The schematic diagram is shown with the function of components in UMIPIC and the Procedure of UMIPIC: Guided by CT, find the optimal route and angle for introducing the needle intratumoral, the needle is inserted into the tumor, connected to the inflator, the regimens of UMIPIC were slowly delivered into the tumor; a high pressure supplied by the inflator; the solution (UMIPIC) can penetrate into the extracellular matrix of tumor and facilitate forced diffusion. Same injection could be repeated to same tumor or other tumor several times according to evaluating by CT and physician or investigator brochures [6-9].
In the past years, UMIPIC treated lung cancer, median overall survival was 11.23 months in the UMIPIC (test) group and 5.62 months in the ITCT (control) group (P<0.01). The 6-month and 1-year survival rates of the UMIPIC and ITCT groups were 76.36% versus 45.23% (P<0.01) and 45.45% versus 23.81% (P<0.05), respectively. Two cycles of UMIPIC treatment (N=19) conferred a significant survival benefit compared with two cycles of ITCT (N=29); significant benefits in survival time were also found with UMIPIC (N=20) compared with ITCT (N=13) when both were utilized without hapten treatment.
Also UMIPIC for liver cancer with good result: the benefit rates (complete response + partial response + stable disease) were 78.68% and 81.52% in the UMIPIC and ITCT groups, respectively, with no statistically significant difference; however, the median overall survival was 7 months for UMIPIC (test) and 4 months for ITCT (control), respectively (P<0.01).

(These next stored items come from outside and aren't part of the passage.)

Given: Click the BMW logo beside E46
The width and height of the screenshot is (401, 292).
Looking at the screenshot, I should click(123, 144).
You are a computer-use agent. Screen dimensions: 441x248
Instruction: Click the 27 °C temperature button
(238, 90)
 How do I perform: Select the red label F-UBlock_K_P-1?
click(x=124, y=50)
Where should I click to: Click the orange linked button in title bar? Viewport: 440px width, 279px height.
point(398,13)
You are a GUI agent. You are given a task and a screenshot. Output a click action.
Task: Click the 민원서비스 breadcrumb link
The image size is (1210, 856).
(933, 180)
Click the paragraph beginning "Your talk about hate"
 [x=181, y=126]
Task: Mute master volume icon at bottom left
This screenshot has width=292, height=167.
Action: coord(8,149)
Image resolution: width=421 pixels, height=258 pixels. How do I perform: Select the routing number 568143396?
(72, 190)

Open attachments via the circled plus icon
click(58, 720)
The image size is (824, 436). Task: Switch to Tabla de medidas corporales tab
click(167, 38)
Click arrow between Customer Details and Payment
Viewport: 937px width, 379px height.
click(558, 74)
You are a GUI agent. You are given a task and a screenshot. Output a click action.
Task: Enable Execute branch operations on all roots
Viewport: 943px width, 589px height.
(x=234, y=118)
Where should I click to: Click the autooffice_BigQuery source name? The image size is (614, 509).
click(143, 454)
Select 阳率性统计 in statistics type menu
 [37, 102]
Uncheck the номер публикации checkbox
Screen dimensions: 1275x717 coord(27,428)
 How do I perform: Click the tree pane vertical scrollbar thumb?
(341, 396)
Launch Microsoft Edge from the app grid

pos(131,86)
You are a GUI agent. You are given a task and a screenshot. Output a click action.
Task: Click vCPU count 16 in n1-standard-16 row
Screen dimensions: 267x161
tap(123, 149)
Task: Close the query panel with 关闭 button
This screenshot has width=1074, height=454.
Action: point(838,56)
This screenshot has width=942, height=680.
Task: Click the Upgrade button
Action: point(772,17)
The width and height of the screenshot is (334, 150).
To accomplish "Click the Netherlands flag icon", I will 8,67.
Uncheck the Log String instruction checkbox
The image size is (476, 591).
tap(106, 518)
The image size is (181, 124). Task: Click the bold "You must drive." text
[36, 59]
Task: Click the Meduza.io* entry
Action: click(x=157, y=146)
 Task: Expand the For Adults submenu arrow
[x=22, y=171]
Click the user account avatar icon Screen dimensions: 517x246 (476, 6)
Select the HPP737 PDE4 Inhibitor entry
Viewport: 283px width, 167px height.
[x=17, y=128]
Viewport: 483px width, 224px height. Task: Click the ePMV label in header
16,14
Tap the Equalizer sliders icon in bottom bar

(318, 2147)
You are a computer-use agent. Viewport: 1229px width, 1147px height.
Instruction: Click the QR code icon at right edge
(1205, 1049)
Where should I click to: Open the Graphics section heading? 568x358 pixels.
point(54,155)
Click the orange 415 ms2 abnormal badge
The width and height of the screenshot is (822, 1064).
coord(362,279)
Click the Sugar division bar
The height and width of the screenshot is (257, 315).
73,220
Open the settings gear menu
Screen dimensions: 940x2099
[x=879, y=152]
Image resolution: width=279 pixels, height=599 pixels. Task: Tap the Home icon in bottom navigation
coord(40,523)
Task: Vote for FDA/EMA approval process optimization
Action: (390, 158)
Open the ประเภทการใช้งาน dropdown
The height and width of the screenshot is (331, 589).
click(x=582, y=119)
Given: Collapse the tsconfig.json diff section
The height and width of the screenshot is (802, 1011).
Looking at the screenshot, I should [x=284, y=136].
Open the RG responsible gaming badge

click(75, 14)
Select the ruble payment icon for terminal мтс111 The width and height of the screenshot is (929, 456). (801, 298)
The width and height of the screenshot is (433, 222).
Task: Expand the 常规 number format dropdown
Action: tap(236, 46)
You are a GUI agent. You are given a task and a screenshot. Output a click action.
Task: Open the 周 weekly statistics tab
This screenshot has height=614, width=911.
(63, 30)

The 6-month and 1-year survival rates for UMIPIC and ITCT were 58.88% vs 32.3% and 30.37% vs 13.6%, respectively (P<0.01). Single and multiple UMIPIC revealed significant improvement in overall survival compared to that of ITCT.
In the past years, UMIPIC treated pancreatic cancer, for single drug, median survival was 6.45 months for UMIPIC-S vs 4.98 months for ITCT-S, (P<0.05), one-year survival rate was 28% for UMIPIC-S vs 5% for ITCT-S (P<0.05). For double drugs, median survival was 15.5 months for UMIPIC-D vs 3 months in ITCT-D (P<0.01). The 6-month survival rate was 76.67% for UMIPIC-D vs 18.18% for ITCT-D (P<0.01) and 1-year survival rate for 56.67% UMIPIC-D vs 9.09% ITCT (P<0.01).
UMIPIC is a simple, clinically effective drug for a broad spectrum of tumors with minimal side effects through ultra-minimal invasive surgery under the guide of CT or ultrasound. In conclusion, UMIPIC provides a new method of decreasing tumor mass while boost the patient’s own immunological power to fight against micro tumor cells in a specific and innovative manner, which is one of its advantages over any treatment. Another advantage is that it is not limited in terms of tumor size, number, or location in the lung, liver, pancreatic or any location of tumor. In future, it is possible that UMIPIC may overtake in the treatment of all stages of tumor in the lung, liver, pancreatic or any location of tumor. UMIPIC can take the place of surgery and chemotherapy or radiation therapy in patients who are not suited for surgery or chemotherapy. We hope to continue to investigate UMIPIC therapy with double cytotoxic drugs with double hapten under clinical study to improve effectiveness.
Today, it is time to think how to replace the surgery, chemotherapy and radiation therapy which produce a damage of patient with cancer, we believe UMIPIC has provided a new eclectic approach for the treatment of primary all solid tumor at anywhere of body, even pre surgery and during of operation. UMIPIC is safe, easy to operate, and reproducible with good benefit for all solid tumor.